### WHAT YOU HAVE TO DO
Would you print every entry below exactly as written, omitting the images?

### GIVEN DATA
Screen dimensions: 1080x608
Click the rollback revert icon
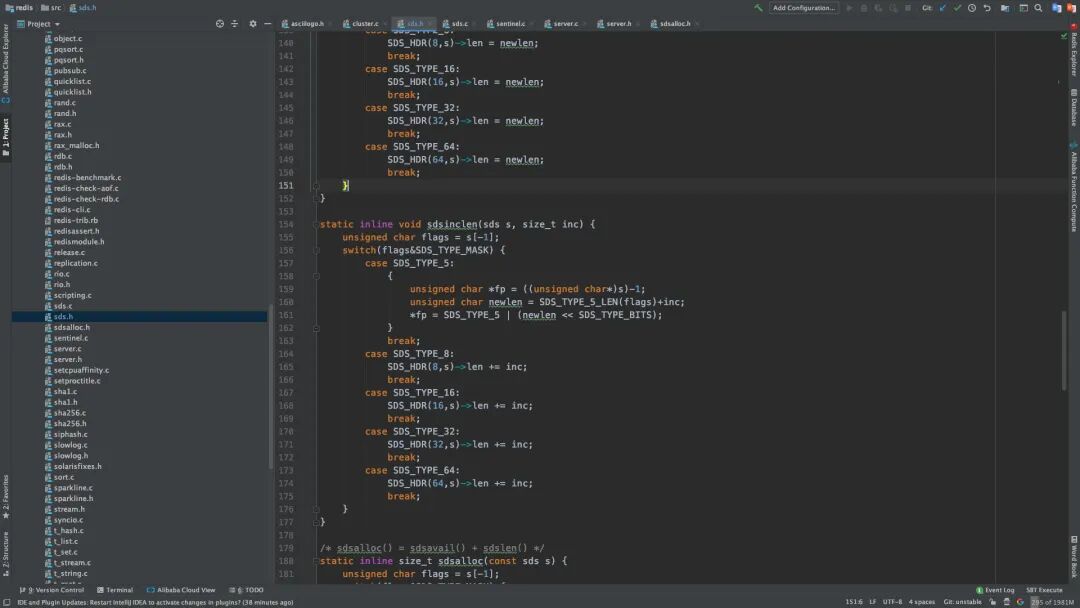(987, 8)
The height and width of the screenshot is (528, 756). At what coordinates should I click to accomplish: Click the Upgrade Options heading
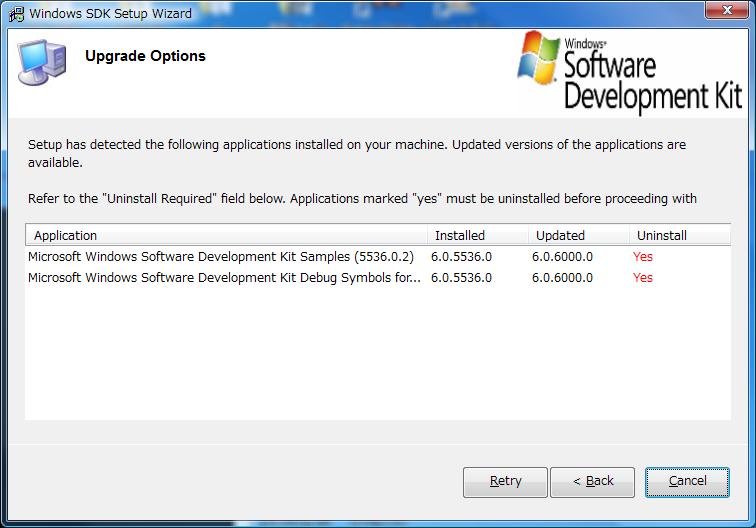pyautogui.click(x=145, y=56)
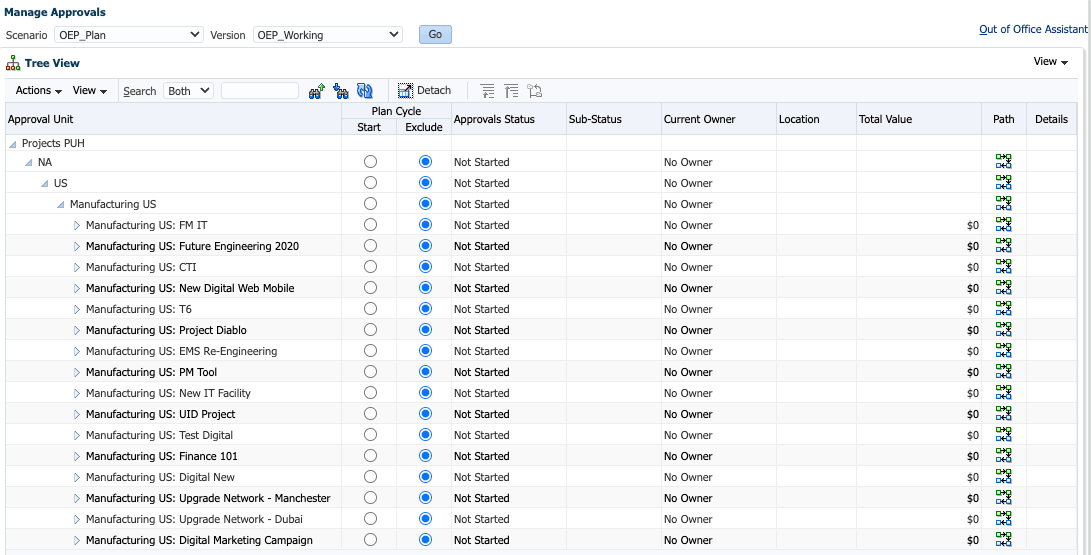Open path icon for Finance 101 row
This screenshot has width=1091, height=555.
pos(1003,456)
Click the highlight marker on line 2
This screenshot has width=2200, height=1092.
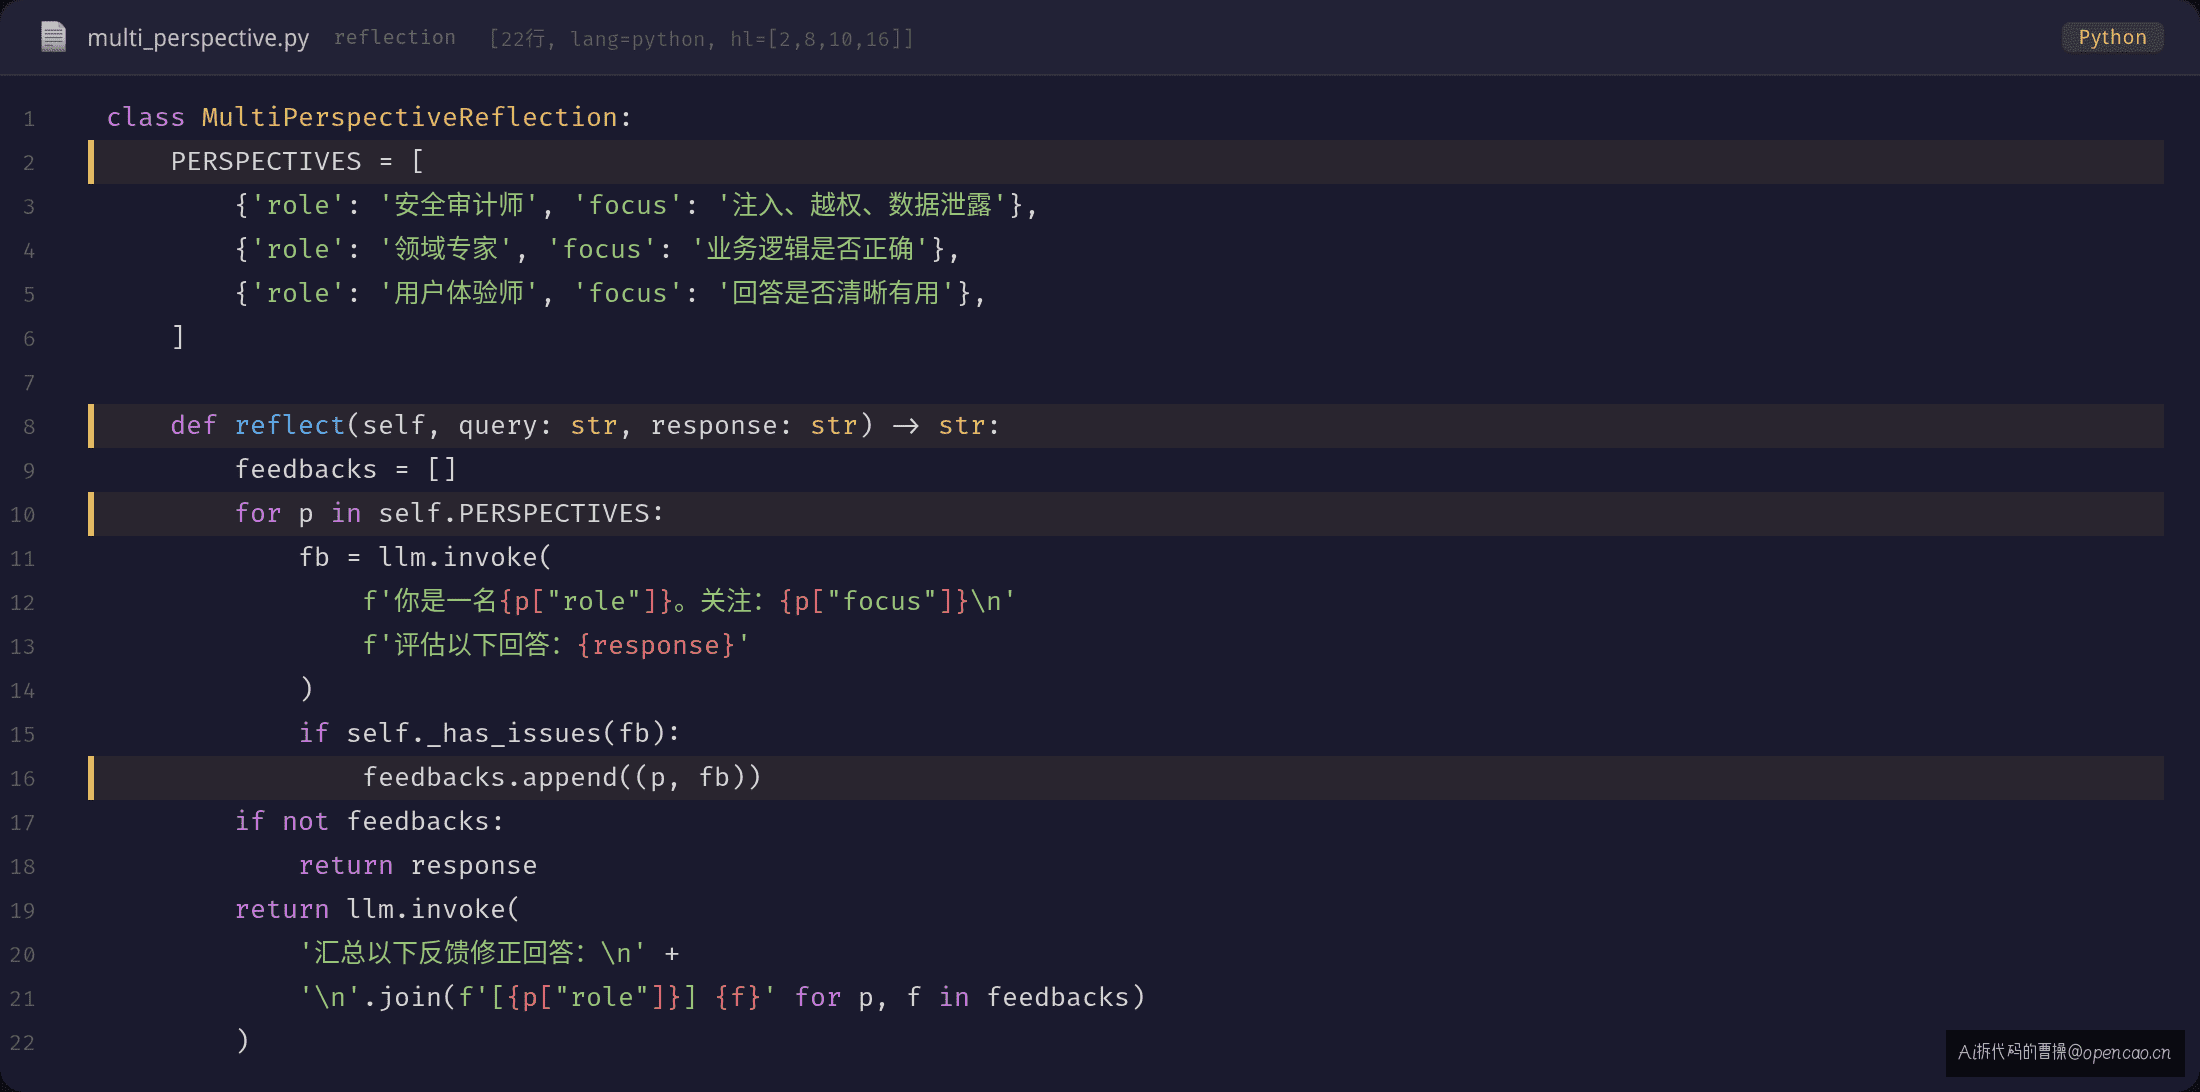click(91, 162)
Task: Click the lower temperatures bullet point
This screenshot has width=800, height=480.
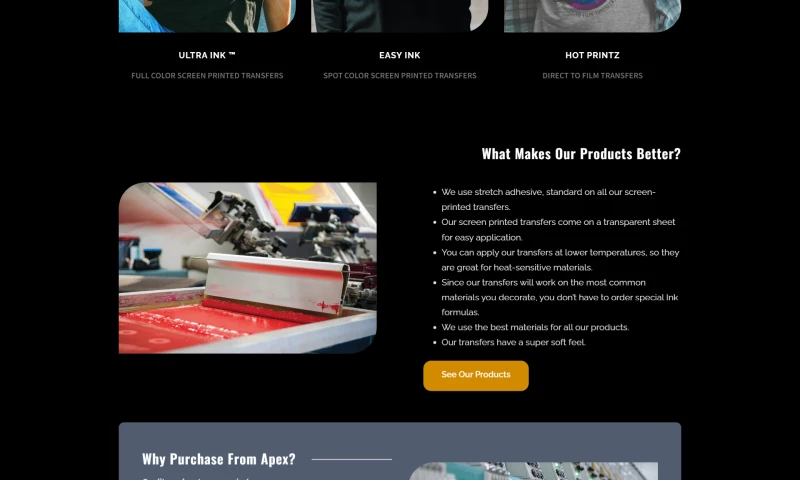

### REPLY TO THE TASK
Screen dimensions: 1080x608
Click the rollback revert icon
(987, 8)
The height and width of the screenshot is (528, 756). At what coordinates should I click to accomplish: Click the Upgrade Options heading
pyautogui.click(x=145, y=56)
Open path icon for Finance 101 row
This screenshot has width=1091, height=555.
pos(1003,456)
Click the highlight marker on line 2
This screenshot has width=2200, height=1092.
click(91, 162)
Task: Click the lower temperatures bullet point
This screenshot has width=800, height=480.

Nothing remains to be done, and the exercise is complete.